“All right. Pity you hadn’t come earlier. Mrs. Mills left only a couple of hours ago. But I’ll ride over this afternoon, get her written authority, then meet you at the railroad.”

Riding back to Los Arboles, they perfected their plans. They were, indeed, in sight of the buildings before Benson switched the conversation to Lee. Her oldest and stanchest friend, it was his right to know, and Bull told all, from his plotting with the widow down to the disastrous ending in the sudden engagement.

“The little spitfire!” Benson grinned. “Hello! What’s that?”

It was Lee’s horse galloping down a distant slope toward the hacienda. In that wild country a riderless beast generally bespoke tragedy. Without a word they galloped off in the direction from which the beast had come; rode at top speed until Benson, who had gained a lead, suddenly reined in.

A bunch of chaparral intervened, at first, between Bull and the object at which the other was pointing.

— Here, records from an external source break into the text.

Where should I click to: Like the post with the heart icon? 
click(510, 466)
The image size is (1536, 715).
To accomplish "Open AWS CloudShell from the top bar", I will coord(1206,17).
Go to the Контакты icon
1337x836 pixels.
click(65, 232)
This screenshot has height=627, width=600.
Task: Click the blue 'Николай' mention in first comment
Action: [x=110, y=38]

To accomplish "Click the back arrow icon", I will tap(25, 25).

Then, rising in his stirrups, he saw Lee and Gordon on the one horse; at least in Bull’s sight it was a horse. In that of the lovers, horses, plains, haciendas, and other commonplaces of ordinary existence had vanished, leaving them unconscious of time and space, proceeding magically through the aforesaid illumined dream.

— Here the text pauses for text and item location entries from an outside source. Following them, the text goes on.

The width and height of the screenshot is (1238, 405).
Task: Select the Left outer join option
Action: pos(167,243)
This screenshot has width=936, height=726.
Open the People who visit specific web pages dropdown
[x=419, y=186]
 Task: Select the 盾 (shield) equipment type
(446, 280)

Perhaps some touch of their feeling wirelessed across the intervening space, for Benson’s harshness melted, delight burst like sunlight through Bull’s truculence.

“That’s too good to spoil,” Benson whispered. “Let them go by.”

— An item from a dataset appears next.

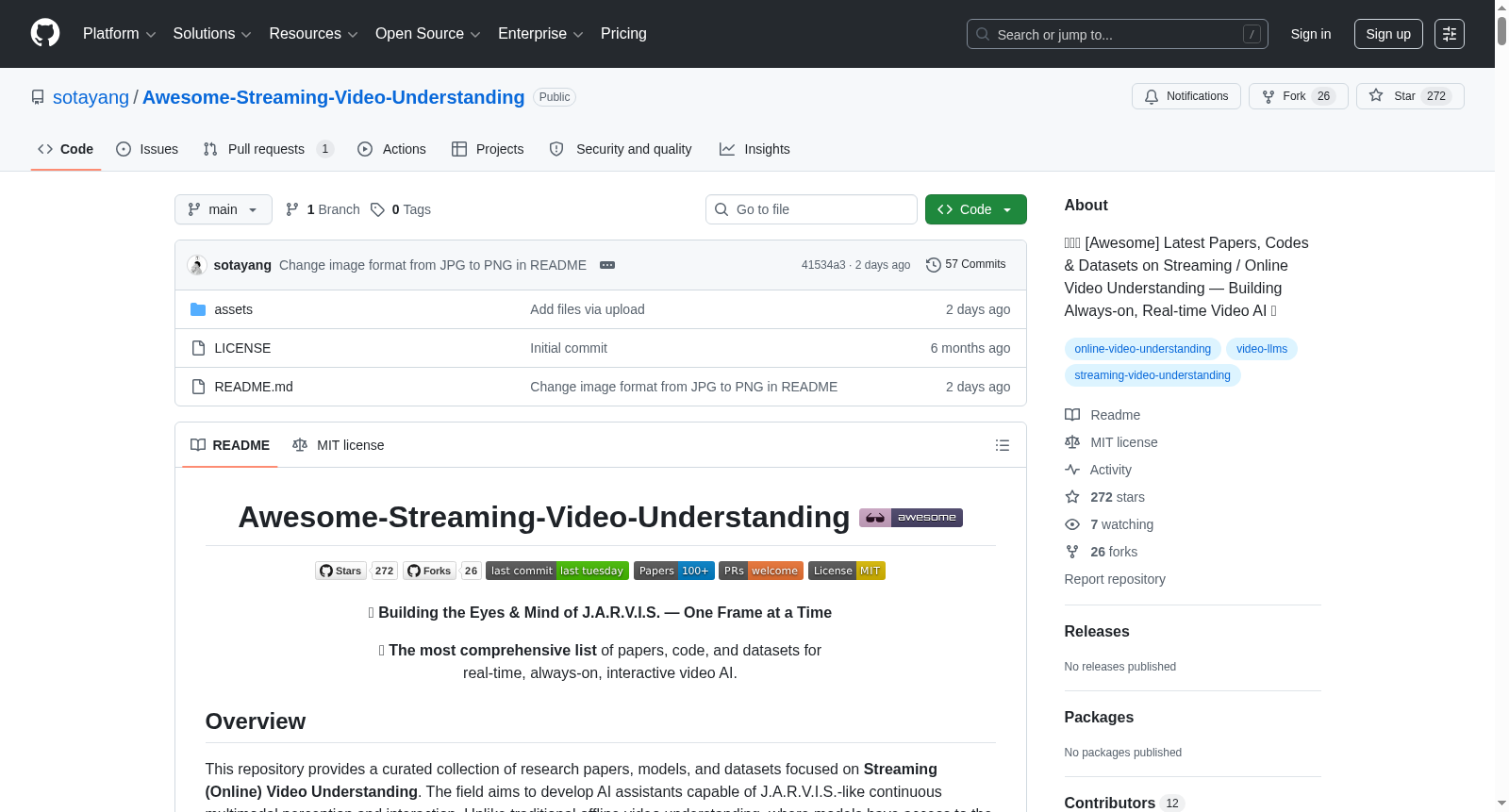Click the page vertical scrollbar

(1501, 406)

They had passed over the next ridge before Bull spoke. “I tol’ you Mrs. Mills could do it. She’s a right smart woman.”

“A fine woman!” Benson echoed. “I don’t know what you are thinking about. Now if I were single——” He burst out laughing at Bull’s blush. Instantly it was drowned in brighter scarlet. But this faded as Bull noted the kindly twinkle in the other’s eye. He shook his head in deprecation.

“What c’d a nice woman do with a bear like me?”